Habitual occlusion recovery was assessed by asking the patient whether he/she perceived his/her occlusion to be the same as that experienced before the trauma.
The postoperative functionality of the facial nerve was evaluated using the House-Brackmann Facial Nerve Grading System. The House-Brackmann system is used to score the degree of damage in facial nerve palsy. The score is determined by measuring the upwards (superior) movement of the mid-portion of the top of the eyebrow and the outward (lateral) movement of the angle of the mouth. Each reference point corresponds to 1 point for each 0.25-cm movement, up to a maximum of 1 cm. The scores are then added to obtain the maximum score out of 8.
The VSS is the most widely used scar assessment instrument. This scale, originally developed to rate burn scars, is a standardized grading instrument based on the following 4 parameters: pliability, pigmentation, vascularity, and scar height, all of which are evaluated independently. The total score (range 0 to 13) was obtained by adding the scores for each of the 4 parameters. The lower the score the greater the resemblance of the scar tissue to normal tissue.
The RDC/TMD consists of 2 axes: axis I (clinical examination, evaluation, and diagnosis) and axis II (behavioral questionnaires). Axis I was carefully compiled after scrupulous measurements taken using a caliper of the maximum opening without pain, maximum opening, passive opening, overbite, right lateral movement, left lateral movement, protrusion, deviation from the midline, and opening pattern.
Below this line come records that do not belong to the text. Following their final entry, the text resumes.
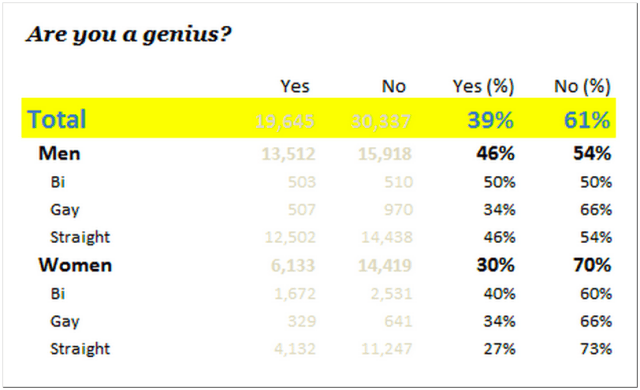Click the Yes (%) column header
Image resolution: width=640 pixels, height=390 pixels.
[483, 86]
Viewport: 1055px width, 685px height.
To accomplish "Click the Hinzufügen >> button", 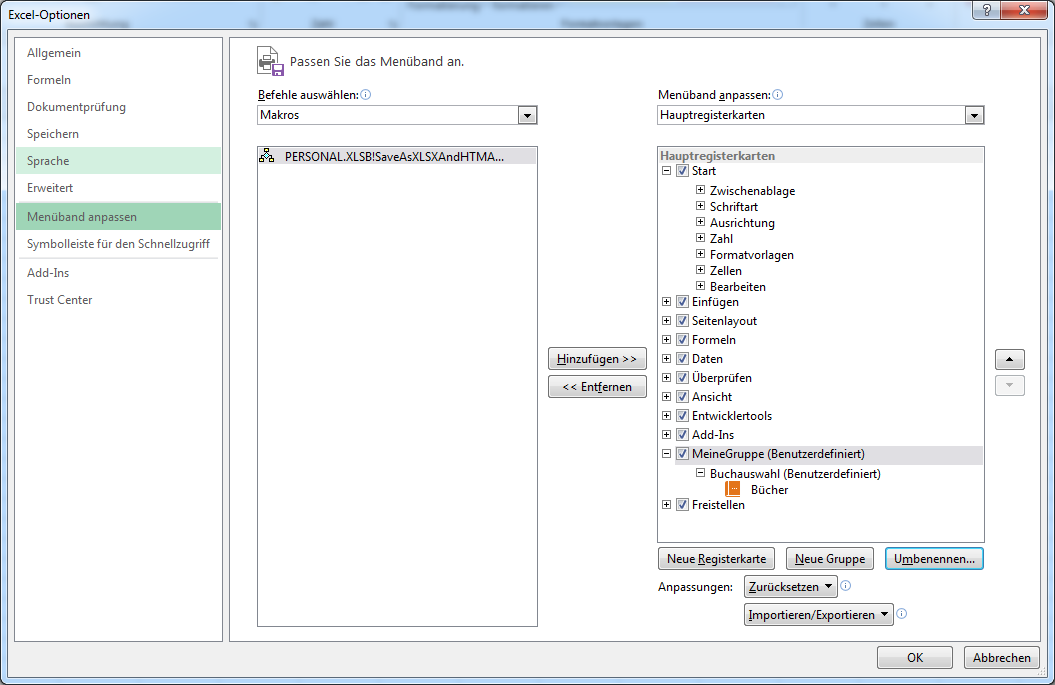I will pyautogui.click(x=597, y=359).
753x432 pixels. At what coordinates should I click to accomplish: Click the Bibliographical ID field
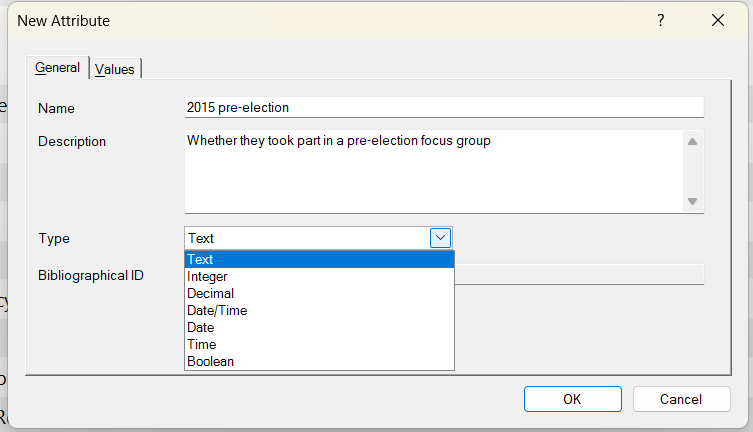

We completed a historical review by asking the patients whether they experienced any facial pain homolateral to the side of the fracture and the exact position of this pain. The presence of temporomandibular joint pain, facial muscular pain, and combination of such pain was taken into account. Axis II was completed by the patients but was not taken into account in this study.
The presence of postoperative complication such as Frey's syndrome, infection, salivary fistula, plate fracture, and permanent paralysis of the facial nerve were taken into account.
After surgery, the mandible, the correct anatomical restoration of the fractured site, and the possible presence of plate fracture or screw loosening were evaluated via orthopanoramic radiography and high-definition CT. The patients photographs before and after surgery were also evaluated.
All patients granted written specific consent for all photographs and personal data to be used in every medical pubblications, journal, textbook and electronic pubblications. The investigation was conducted according to the ethical principles of the 1975 Helsinki Declaration for biomedical research involving human subjects, as revised in 2004. The present work represents a retrospective study, so that it did not require ethical comitte approval; its design, inclusion and exclusion criteria, and treatment protocol were reviewed and approved by the Research Committee of senior attending surgeons of the department.